If the Legislature adopts the proposal, the base salary for legislators would increase from $50,400 to $64,000 per year after the current figure was set in 2010. Tax free per diem payments, currently eligible for legislators who live outside of Juneau while they’re in session, would shrink from $293 per day to a maximum of $100 per day.
In recent years, legislators have on average claimed $35,000 each year in per diem payments, bumping up their annual compensation packages to over $85,000. This proposed change would increase their taxable incomes and reduce most legislators’ annual pay.
Another change would see legislators mandated to submit receipts to the Legislative Affairs Agency if they want to be reimbursed through their per diem payments. Commissioners argued per diems have been used to surreptitiously increase legislators’ incomes instead of being used to pay for daily living expenses while they’re in session in Juneau.
They said making that reporting mandatory would increase accountability by allowing Alaskans to see how their representatives spend public money on their housing and meals during legislative sessions.
The State Officers Compensation Commission approved the preliminary plan on a 3-1 vote with Lee Cruise, a commissioner appointed by Gov. Mike Dunleavy, as the only “no” vote. Final approval is set to take place on Jan. 18, the same day that the next regular session starts.

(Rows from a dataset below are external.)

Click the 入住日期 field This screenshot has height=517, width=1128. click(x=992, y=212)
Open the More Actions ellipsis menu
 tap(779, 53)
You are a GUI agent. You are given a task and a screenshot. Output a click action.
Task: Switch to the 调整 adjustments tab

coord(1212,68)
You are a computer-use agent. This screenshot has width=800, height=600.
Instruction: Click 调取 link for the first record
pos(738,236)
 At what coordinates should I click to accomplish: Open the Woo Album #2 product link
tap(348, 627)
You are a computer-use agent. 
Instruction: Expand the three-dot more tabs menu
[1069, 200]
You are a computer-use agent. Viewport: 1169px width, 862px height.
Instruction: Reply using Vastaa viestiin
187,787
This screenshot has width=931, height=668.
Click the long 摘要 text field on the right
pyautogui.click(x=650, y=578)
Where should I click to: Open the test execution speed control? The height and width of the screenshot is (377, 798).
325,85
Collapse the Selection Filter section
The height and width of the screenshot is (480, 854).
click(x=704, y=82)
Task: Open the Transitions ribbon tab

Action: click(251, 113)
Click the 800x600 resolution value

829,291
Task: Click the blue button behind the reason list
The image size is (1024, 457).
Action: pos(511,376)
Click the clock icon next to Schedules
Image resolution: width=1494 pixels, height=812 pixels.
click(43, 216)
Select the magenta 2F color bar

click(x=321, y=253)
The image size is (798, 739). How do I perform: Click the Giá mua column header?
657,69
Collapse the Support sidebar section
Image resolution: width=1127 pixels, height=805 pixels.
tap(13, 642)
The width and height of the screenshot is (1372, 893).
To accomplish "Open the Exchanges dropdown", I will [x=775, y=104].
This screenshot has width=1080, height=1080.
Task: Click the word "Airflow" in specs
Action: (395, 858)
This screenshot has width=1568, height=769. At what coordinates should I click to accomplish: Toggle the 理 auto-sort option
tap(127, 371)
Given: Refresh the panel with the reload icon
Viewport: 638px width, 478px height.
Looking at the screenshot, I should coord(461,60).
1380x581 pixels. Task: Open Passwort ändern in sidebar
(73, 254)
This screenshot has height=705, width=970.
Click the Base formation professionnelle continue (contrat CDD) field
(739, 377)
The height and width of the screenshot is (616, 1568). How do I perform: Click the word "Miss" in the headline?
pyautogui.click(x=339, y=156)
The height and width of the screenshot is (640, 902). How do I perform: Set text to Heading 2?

The changes are currently set to take effect in 2023 after the next state election, but commissioners are investigating whether they could be implemented this year.
There was lengthy debate on Tuesday about the compensation plans and competing ideals for how legislators are paid. The idea behind shrinking per diem payments is to discourage fruitless special sessions.
But if per diem compensation packages are reduced too much, the concern for many current legislators is that fewer Alaskans could afford to serve, particularly if they have young families. Former state legislator Ray Metcalfe testified that reducing legislators’ incomes could increase the risk of corruption.
Some legislators said they don’t just work four months a year, but all year long, and that should be a consideration during debates. The idea of “a citizen legislature,” with legislators returning to full-time work when the legislative session ends, is not the reality, they argued.
Others noted expenses balloon during summer special sessions in Juneau with fewer hotel rooms and rental cars available.
Cruise noted Alaska legislators are already some of the best paid in the country. He wanted to leave their salaries unchanged, saying they should receive an average Alaskan income, and he wanted to put a cap on per diem payments at around $12,000 per year.
“They should only be compensated for the 120 days,” Cruise said. “They go into special session, that’s their own damn fault.”
Other commissioners said that it’s the serving governor who often calls special sessions. They argued putting a cap on per diem payments could give a governor more power to call a special session, knowing it would penalize legislators financially when they need to maintain two households — one in their home districts and a second in Juneau.
Chair Johnny Ellis, a former Democratic state legislator, said he was “skittish” about imposing an annual per diem cap, saying that could change the power dynamics in state politics in favor of the governor.